▶ _REQUIRED ACTION_: Could you repeat all of the entries below, character for character?

** DATA PROVIDED follows **

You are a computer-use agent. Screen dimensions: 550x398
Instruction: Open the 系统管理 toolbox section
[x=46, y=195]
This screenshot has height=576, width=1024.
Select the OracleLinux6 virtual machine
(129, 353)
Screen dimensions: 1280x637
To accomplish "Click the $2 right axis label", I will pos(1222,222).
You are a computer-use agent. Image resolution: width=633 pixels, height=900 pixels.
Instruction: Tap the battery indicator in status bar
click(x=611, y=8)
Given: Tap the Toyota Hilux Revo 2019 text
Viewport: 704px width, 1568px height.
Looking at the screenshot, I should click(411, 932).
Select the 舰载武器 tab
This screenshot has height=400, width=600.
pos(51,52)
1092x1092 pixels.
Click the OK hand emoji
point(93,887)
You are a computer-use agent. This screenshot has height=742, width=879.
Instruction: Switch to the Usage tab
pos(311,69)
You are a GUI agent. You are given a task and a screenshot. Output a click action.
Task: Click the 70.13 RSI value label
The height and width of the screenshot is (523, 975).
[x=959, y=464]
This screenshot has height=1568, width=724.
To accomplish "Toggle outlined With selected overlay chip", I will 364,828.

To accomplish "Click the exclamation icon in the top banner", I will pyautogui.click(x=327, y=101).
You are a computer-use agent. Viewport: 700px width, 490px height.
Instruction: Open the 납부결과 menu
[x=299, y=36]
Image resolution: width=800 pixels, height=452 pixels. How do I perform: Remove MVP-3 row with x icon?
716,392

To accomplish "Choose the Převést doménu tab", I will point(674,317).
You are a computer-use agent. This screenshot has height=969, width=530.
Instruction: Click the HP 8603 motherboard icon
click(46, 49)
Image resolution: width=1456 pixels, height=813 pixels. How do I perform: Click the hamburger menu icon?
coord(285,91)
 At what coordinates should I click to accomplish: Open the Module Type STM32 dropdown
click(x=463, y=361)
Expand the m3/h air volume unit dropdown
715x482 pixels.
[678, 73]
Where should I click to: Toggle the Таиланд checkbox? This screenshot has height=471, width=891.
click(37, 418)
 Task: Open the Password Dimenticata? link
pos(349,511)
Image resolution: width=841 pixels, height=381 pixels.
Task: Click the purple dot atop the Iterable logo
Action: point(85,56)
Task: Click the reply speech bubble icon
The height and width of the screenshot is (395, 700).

** End of DATA PROVIDED **

▶ _SOLVED EXERCISE_:
You are a computer-use agent. Screen dimensions: 550x398
Instruction: Open the 系统管理 toolbox section
[x=46, y=195]
This screenshot has height=576, width=1024.
Select the OracleLinux6 virtual machine
(129, 353)
Screen dimensions: 1280x637
To accomplish "Click the $2 right axis label", I will pos(1222,222).
You are a computer-use agent. Image resolution: width=633 pixels, height=900 pixels.
Instruction: Tap the battery indicator in status bar
click(x=611, y=8)
Given: Tap the Toyota Hilux Revo 2019 text
Viewport: 704px width, 1568px height.
Looking at the screenshot, I should click(411, 932).
Select the 舰载武器 tab
This screenshot has height=400, width=600.
pos(51,52)
1092x1092 pixels.
Click the OK hand emoji
point(93,887)
You are a computer-use agent. This screenshot has height=742, width=879.
Instruction: Switch to the Usage tab
pos(311,69)
You are a GUI agent. You are given a task and a screenshot. Output a click action.
Task: Click the 70.13 RSI value label
The height and width of the screenshot is (523, 975).
[x=959, y=464]
This screenshot has height=1568, width=724.
To accomplish "Toggle outlined With selected overlay chip", I will 364,828.

To accomplish "Click the exclamation icon in the top banner", I will pyautogui.click(x=327, y=101).
You are a computer-use agent. Viewport: 700px width, 490px height.
Instruction: Open the 납부결과 menu
[x=299, y=36]
Image resolution: width=800 pixels, height=452 pixels. How do I perform: Remove MVP-3 row with x icon?
716,392

To accomplish "Choose the Převést doménu tab", I will point(674,317).
You are a computer-use agent. This screenshot has height=969, width=530.
Instruction: Click the HP 8603 motherboard icon
click(46, 49)
Image resolution: width=1456 pixels, height=813 pixels. How do I perform: Click the hamburger menu icon?
coord(285,91)
 At what coordinates should I click to accomplish: Open the Module Type STM32 dropdown
click(x=463, y=361)
Expand the m3/h air volume unit dropdown
715x482 pixels.
[678, 73]
Where should I click to: Toggle the Таиланд checkbox? This screenshot has height=471, width=891.
click(37, 418)
 Task: Open the Password Dimenticata? link
pos(349,511)
Image resolution: width=841 pixels, height=381 pixels.
Task: Click the purple dot atop the Iterable logo
Action: point(85,56)
Task: Click the reply speech bubble icon
The height and width of the screenshot is (395, 700).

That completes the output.